Alfred reached for her hand, brought it to his lips as he dropped to one knee in a courtly gesture.

“I trust my lady mother is in good health.”

He's practicing his court manners, she thought. How like his father he is in some—too many—respects. But he belongs to me. He suckled at my breast. That bond is strong. And he'll make a strong master for Blacking-ham. She smiled to think how her father, the first lord of Blackingham, would have been pleased with his sturdy heir.

There was much she needed to say to Alfred—she'd put it off too long— but she was mindful of Simpson, who stood behind him in a posture, but not an attitude, she noticed, of submission.

She motioned for Alfred to stand.

“I am well enough, considering. It is good that you've decided to finally attend your mother. Your absence has been conspicuous during this recent misfortune”—here she glared at the overseer—“and your absence as well. You should have attended mass.”

Behind Alfred, Simpson smirked. She could read what he dared not say: a funeral mass for a common peasant was an affectation and beneath him.

Alfred colored slightly, his eyes flashing resentment.

“My lady mother, it was not my intent to be neglectful. I have been busy about the task you assigned me.”

Pretty words, but the tone she was less sure about.
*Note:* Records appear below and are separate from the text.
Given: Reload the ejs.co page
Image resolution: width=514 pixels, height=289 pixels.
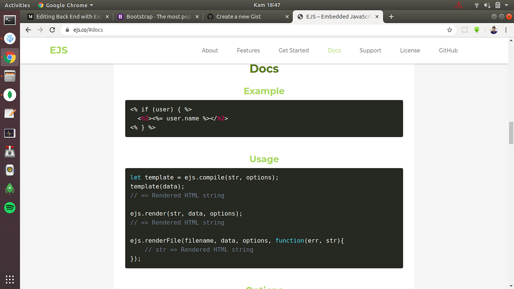Looking at the screenshot, I should (52, 30).
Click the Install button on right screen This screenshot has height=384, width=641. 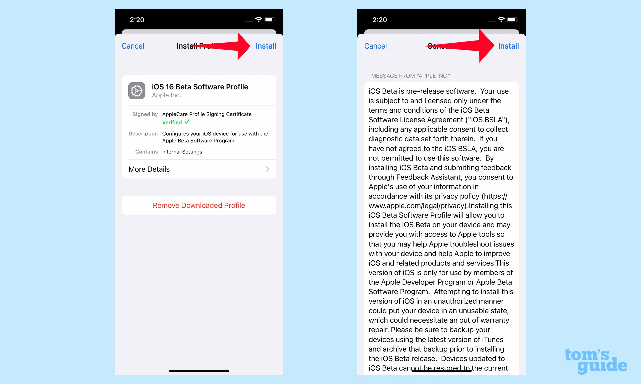[x=508, y=45]
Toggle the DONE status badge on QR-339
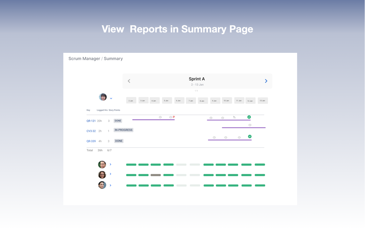 pyautogui.click(x=118, y=141)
“I came to my mother's chamber the afternoon of the shepherd's funeral, thinking to lend what support a dutiful son may lend in troubling times, but I found the door closed and my lady mother closeted with another. Not wishing to intrude, I departed.”

The overseer was smirking, but she scarcely registered it, so taken aback was she. The afternoon of the shepherd's funeral, he'd said. The last time she and Finn had been together. She felt the blood drain from her face.

The door had been barred. She was sure of it. He could not know whom she entertained or the intimate circumstances. She decided to brazen it out. The best defense was an offense. At least that had always been Roderick's strategy.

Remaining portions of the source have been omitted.